Jump to Main Content
Epigenetic silencing of a Ca²⁺-regulated Ras GTPase-activating protein RASAL defines a new mechanism of Ras activation in human cancers
- Jin, Hongchuan, Wang, Xian, Ying, Jianming, Wong, Ada H.Y., Cui, Yan, Srivastava, Gopesh, Shen, Zhong-Ying, Li, En-Min, Zhang, Qian, Jin, Jie, Kupzig, Sabine, Chan, Anthony T.C., Cullen, Peter J., Tao, Qian
- Proceedings of the National Academy of Sciences of the United States of America 2007 v.104 no.30 pp. 12353-12358
- DNA methylation, GTPase-activating proteins, calcium, carcinogenesis, epigenetics, growth retardation, guanosinetriphosphatase, humans, mutation, neoplasm cells, neoplasms, oncogenes, receptors, tumor suppressor genes
- Ras has achieved notoriety as an oncogene aberrantly activated in multiple human tumors. Approximately 30% of all human tumors express an oncogenic form of this GTPase that is locked in an active conformation as a result of being insensitive to Ras GTPase-activating proteins (GAPs), proteins that normally regulate the inactivation of Ras by enhancing its intrinsic GTPase activity. Besides oncogenic mutations in Ras, signaling by wild-type Ras is also frequently deregulated in tumors through aberrant coupling to activated cell surface receptors.
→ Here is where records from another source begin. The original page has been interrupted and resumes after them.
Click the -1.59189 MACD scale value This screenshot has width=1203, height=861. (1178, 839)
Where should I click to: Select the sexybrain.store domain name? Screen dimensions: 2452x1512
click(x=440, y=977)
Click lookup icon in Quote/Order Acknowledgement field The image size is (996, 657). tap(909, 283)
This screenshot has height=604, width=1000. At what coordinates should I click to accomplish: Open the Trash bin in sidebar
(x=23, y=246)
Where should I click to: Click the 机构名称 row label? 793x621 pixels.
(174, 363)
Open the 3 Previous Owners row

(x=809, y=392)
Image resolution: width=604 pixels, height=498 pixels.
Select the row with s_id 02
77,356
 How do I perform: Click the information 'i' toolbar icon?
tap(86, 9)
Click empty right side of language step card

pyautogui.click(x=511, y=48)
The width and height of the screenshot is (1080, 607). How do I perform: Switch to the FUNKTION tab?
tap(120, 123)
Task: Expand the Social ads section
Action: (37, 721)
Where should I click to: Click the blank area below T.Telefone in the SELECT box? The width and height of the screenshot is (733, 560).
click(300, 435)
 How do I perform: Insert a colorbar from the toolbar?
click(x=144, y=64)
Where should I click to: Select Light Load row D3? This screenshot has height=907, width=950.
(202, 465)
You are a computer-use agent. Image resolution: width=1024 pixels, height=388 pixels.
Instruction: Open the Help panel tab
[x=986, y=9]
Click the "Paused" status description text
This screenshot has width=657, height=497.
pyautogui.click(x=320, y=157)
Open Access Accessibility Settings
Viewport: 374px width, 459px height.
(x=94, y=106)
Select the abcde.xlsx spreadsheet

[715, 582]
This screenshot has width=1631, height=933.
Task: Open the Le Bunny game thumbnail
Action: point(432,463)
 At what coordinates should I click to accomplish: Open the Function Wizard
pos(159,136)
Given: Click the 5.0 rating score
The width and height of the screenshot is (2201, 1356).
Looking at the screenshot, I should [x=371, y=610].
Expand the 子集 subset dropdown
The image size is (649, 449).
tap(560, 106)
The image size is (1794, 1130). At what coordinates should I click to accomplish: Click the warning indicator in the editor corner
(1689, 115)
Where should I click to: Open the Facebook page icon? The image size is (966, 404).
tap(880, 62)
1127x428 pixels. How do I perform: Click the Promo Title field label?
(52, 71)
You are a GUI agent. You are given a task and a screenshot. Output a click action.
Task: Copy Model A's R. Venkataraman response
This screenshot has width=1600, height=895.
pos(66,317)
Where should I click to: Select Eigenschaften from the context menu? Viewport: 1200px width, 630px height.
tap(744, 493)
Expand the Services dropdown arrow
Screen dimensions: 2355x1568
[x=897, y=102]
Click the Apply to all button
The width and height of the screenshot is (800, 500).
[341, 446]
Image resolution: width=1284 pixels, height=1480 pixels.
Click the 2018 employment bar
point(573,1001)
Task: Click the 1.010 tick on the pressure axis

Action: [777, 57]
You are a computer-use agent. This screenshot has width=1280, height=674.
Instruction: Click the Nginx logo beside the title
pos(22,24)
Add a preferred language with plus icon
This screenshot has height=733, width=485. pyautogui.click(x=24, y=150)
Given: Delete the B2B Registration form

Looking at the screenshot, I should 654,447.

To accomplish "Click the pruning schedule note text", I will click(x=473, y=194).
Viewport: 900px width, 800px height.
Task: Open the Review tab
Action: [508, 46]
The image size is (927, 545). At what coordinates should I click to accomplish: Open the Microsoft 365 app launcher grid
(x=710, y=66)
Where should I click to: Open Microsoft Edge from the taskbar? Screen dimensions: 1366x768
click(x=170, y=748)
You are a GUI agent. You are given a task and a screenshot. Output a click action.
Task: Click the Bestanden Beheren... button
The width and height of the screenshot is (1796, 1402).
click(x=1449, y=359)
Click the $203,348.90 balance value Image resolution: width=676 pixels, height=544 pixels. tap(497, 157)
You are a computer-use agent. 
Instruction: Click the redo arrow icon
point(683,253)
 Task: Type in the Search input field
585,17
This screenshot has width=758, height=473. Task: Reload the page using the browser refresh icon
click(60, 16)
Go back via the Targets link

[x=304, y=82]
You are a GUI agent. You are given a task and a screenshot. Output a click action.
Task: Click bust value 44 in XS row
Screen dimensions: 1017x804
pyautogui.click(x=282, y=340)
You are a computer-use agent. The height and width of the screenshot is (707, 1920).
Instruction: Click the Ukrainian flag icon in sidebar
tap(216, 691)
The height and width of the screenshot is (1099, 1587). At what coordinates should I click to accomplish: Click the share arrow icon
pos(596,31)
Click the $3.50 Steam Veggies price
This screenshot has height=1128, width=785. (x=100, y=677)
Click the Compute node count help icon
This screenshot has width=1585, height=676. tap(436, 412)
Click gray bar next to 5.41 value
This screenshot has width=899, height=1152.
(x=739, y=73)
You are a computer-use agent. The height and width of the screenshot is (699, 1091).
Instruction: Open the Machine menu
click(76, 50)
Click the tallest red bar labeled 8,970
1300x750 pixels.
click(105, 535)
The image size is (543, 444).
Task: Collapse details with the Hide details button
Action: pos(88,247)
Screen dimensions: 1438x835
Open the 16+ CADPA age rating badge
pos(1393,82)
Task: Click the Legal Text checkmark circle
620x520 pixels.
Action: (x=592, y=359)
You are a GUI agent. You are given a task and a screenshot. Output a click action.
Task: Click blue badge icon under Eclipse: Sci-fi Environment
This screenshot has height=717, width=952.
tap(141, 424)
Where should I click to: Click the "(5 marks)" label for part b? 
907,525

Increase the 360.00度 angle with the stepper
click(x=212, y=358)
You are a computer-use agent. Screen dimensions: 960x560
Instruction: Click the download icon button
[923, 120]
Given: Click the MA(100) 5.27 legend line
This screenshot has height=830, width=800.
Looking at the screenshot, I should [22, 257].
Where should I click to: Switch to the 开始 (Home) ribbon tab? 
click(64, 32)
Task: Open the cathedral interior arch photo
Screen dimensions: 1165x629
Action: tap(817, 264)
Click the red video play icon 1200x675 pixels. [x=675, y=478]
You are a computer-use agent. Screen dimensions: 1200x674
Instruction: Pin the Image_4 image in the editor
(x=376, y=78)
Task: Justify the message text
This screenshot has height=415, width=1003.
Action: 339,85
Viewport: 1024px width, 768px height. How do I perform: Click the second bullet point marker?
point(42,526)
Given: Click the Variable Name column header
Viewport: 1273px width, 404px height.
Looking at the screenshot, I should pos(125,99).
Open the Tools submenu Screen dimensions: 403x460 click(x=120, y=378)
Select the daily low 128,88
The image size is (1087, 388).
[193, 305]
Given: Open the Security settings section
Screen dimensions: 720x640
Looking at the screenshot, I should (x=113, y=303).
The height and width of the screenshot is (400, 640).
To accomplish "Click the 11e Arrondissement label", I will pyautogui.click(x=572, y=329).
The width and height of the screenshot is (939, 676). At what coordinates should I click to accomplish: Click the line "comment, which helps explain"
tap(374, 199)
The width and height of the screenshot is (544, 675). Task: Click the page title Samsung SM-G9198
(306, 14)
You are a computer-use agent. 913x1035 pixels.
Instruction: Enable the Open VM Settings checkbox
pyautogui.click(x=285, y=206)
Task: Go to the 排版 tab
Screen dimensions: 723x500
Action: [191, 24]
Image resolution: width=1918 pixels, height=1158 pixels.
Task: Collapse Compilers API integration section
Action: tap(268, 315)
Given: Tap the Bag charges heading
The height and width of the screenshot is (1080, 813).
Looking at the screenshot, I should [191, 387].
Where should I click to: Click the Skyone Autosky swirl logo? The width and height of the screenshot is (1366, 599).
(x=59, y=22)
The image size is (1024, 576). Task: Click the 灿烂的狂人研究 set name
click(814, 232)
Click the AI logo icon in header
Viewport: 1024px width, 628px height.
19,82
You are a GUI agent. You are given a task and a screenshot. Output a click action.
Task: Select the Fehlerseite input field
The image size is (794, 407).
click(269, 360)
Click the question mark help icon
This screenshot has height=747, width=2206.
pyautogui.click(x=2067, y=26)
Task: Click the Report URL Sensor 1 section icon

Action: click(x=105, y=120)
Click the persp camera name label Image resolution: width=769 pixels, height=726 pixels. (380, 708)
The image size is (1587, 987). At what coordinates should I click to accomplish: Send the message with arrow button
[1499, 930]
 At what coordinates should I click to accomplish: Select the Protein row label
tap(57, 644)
This indicates that alternative mechanisms of aberrant wild-type Ras activation may be involved in tumorigenesis. Here, we describe another mechanism through which aberrant Ras activation is achieved in human cancers. We have established that Ras GTPase-activating-like protein (RASAL), a Ca²⁺-regulated Ras GAP that decodes the frequency of Ca²⁺ oscillations, is silenced through CpG methylation in multiple tumors. With the finding that ectopic expression of catalytically active RASAL leads to growth inhibition of these tumor cells by Ras inactivation, we have provided evidence that epigenetically silencing of this Ras GAP represents a mechanism of aberrant Ras activation in certain cancers. Our demonstration that RASAL constitutes a tumor suppressor gene has therefore further emphasized the importance of Ca²⁺ in the regulation of Ras signaling and has established that deregulation of this pathway is an important step in Ras-mediated tumorigenesis.